### Actions to take
a) According to the flowchart description, what does the system do when no GPS data is detected after the time-out period?
b) Write the next part of the flowchart description, picking up after its final sentence.

### Source
FIG. 12 is the flowchart of the data acquisition module 284. This
module acquires the GPS data from the GPS module then reads the
sensor ports on the analog inputs of microcontroller 38 to obtain
the sensor readings. The module starts by waiting for GPS data from
the GPS module 340. If data is not detected after a certain time
out period 344, the system will reset to reinitialize the GPS
system. After the acquisition of the GPS data, the program proceeds
with the sensor data acquisition by performing analog-to-digital
conversion on each analog input to which a sensor is interfaced
346, 348, 350, 352, 354 until the last input. The acquired data is
stored in a temporary buffer 350.
FIG. 13 is the flowchart of the data encoding module 290. The
encoding of the acquired data involves a form of compression to
optimize the use of the flash memory. This module starts by
calculating the GPS delta 358, which is the difference between the
current and previous absolute coordinates, and then checking for
any overflow 360. An overflow is detected if the delta exceeds a
preset limit. If an overflow occurs, the data record cannot
accommodate the GPS delta, hence a new group is created 364. A new
group is also created when the date changes 362, as the group is
date stamped. If no overflow or date change is detected, the
program proceeds with the encoding by converting the GPS data delta
to binary-coded-decimal to further compress the data 366. Finally,
the GPS data is integrated with the sensor data into the data
record format 368.
FIGS. 14A and 14B are the flowcharts for the data recording module
292. The flowchart of FIG. 14A performs data saving to the flash
memory 370. Aside from this, the program also checks for any errors
in flash recording by performing an immediate data read 372 then
comparing the results for any errors 374. If an error is detected,
the program will re-try writing up to a pre-set number of times 376
then reports an error if the problem still exists 380. At this
point the program skips the flash memory location 382 and saves the
data in the next available location. If the write operation is
successful, the program proceeds with the calculation of the new
recording interval to fit the frequency of data recording with the
relevance of the current situation 378. This is shown in FIG. 14B.

### Collected data

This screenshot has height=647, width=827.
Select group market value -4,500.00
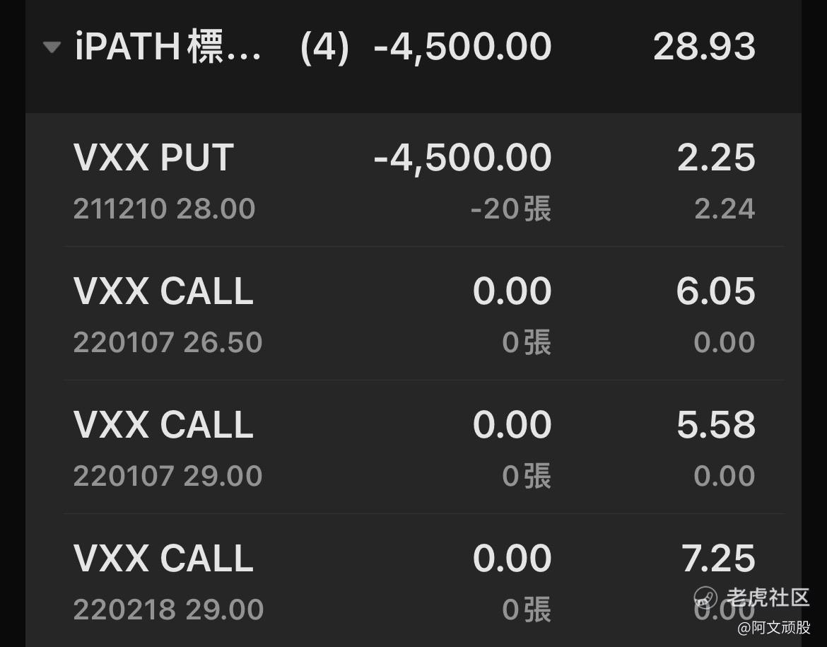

### Answers for this exercise
a) It resets to reinitialize the GPS system.

b)
If the aircraft is in the taxiing stage (speed<V.sub.1) the
recording interval t.sub.3 is large 390 since this is not a
critical stage 390. If it is in the cruising stage
(speed>V.sub.2) the recording interval t.sub.2 is medium 395. In
the take-off and landing speed range (V.sub.1 to V.sub.2), this is
the most critical stage and hence the recording interval t.sub.1 is
the shortest 394. The speed of the aircraft is based on the GPS
data and RTC time, hence if the GPS data is found to be invalid
384, the recording interval is set to a default value. This
variable recording interval method can be disabled by the user, in
which case a fixed recording interval is used.
The retrieval of data by the host computer 32 of the data retrieval
unit is initiated by the command execution module 298 of the
command interrupt routine of FIG. 10B. FIG. 15 is the flowchart of
the data retrieval module. The routine first performs a linear
search of the flash memory for existing groups 396. If a group is
found, the data retrieval command date parameter is then compared
to check if there is a match and this is the group the user needs
400. If the group date does not match the parameter, the program
searches for another group. If they match however, the group header
is transmitted 404.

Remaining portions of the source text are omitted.